## Dataset

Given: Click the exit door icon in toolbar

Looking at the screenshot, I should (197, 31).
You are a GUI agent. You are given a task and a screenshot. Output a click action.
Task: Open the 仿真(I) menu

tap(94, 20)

## What the task asks
Begin with the line containing "You are a GUI" and retype it and each line after it through the end of the records, keeping them exact and including nothing more.

## Written solution
You are a GUI agent. You are given a task and a screenshot. Output a click action.
Task: Open the 仿真(I) menu

tap(94, 20)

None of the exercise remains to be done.